After surgery, I'll start chemotherapy. Knowing my oncologist, she'll want me to start chemo by early next week. Somewhere in the middle of chemo, I'll be receiving radiation therapy, and if they can't do surgery now, a full resection of the tumor. I'll know much more once I have surgery and actually get started on treatment.

I'll try to update here as soon as  possible after surgery, but if it is in fact the full surgery I'll probably be too doped up to manage that until Friday. I'll try to make sure my father updates my Facebook for me as soon as I'm out of the OR, but he rarely uses his own Facebook so we'll see how that goes. Pray for me/wish me luck/please don't send me flowers because I'm allergic!

Tuesday, February 1, 2011

This Can't Be Happening

And yet I know that it is. I know it with a certainty that suffocates me, leaving me gasping for air though  my muscles haven’t moved.

But this wasn’t supposed to happen. It sounds trite, I know, but it wasn’t. I had been granted that tantalizing word, cured, and why shouldn’t I take it? I had passed the magic number, five. Hell, only a few days ago I had marked six years since diagnosis. I was a cancer survivor.

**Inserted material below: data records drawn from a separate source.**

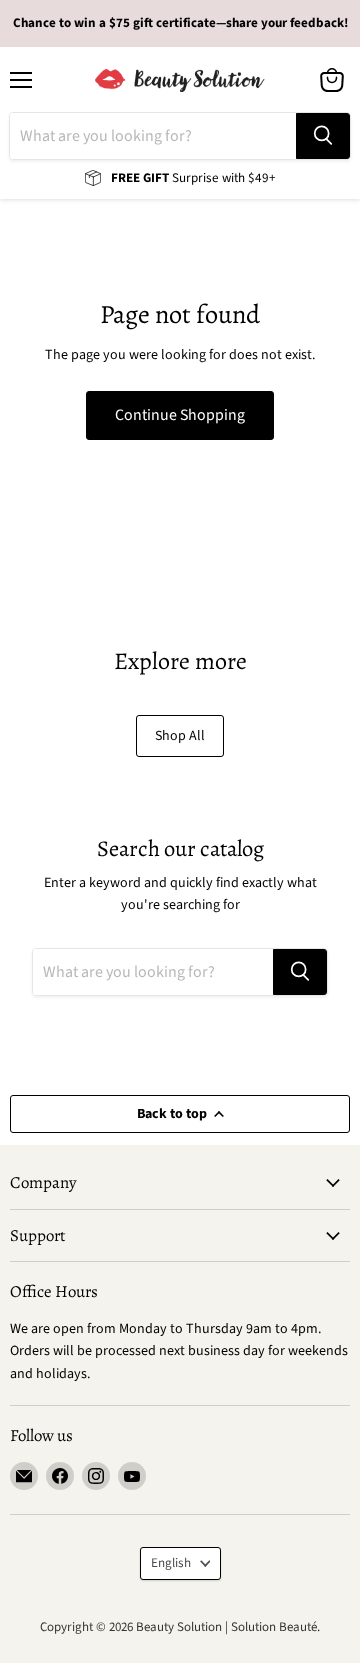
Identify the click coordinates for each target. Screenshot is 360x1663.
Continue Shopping (180, 415)
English (171, 1563)
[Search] (323, 136)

For while I am writing to tell the story of now, this is equally much the story of then. Then was six years ago, the middle of my junior year of high school, not even half past age sixteen. It was the opening day of “Hell Week” for our drama production, but instead of practicing my small chorus part I was sitting in an emergency room, sobbing as a doctor informed me my CT scan had located a large tumor on my right kidney.

The surgical removal of my kidney and five months of chemotherapy followed. I lost my hair, the nerve function in my ankles, and my appetite. I like to think I clung to my  dignity. I certainly held fast to my stubbornness, refusing to drop out and finish the semester in summer school.

And then it was over. Cancer gone, treatment complete. Each subsequent scan caused less and less anxiety.  When I walked into this year’s follow-up visit, my biggest concern was the splitting headache caused by a morning migraine. I welcomed the ultrasound as a chance to sit in a dark and quiet room.

I waited patiently after the test for the tech to dismiss me, but when she instead told me my oncologist was on the phone, my stomach dropped. I was crying before the phone made it to my ear. My doctor’s words only confirmed what I already knew: my ultrasound wasn’t normal.

This can’t be happeningThis can’t be fucking happening. I  skipped straight past anger into denial, my head swimming as it struggled to comprehend an event which I had honestly and firmly believed could not happen.

But it is happening. I have cancer. Again. So I figure this time I might as well write about it. Partly out of convenience, since my friends are scattered across the country and sending individual updates is neither practical nor much fun. But mostly, I love to write and have had so few chances to do so (at least on topics that weren't 19th century British literature). Moreover, part of me wants to know that somewhere in all this turmoil, my voice is heard. I want to be more than just my disease and its treatments to those who know me as well as those who don't.

I promised a certain friend I would try to keep this blog as light-hearted as possible. You can also anticipate inappropriate and off-color humor, as well as more swearing than most people would find strictly (or at all) necessary. However, those who know me already know better than to expect anything else.

I believe that this more than suffices as a first post, don't you?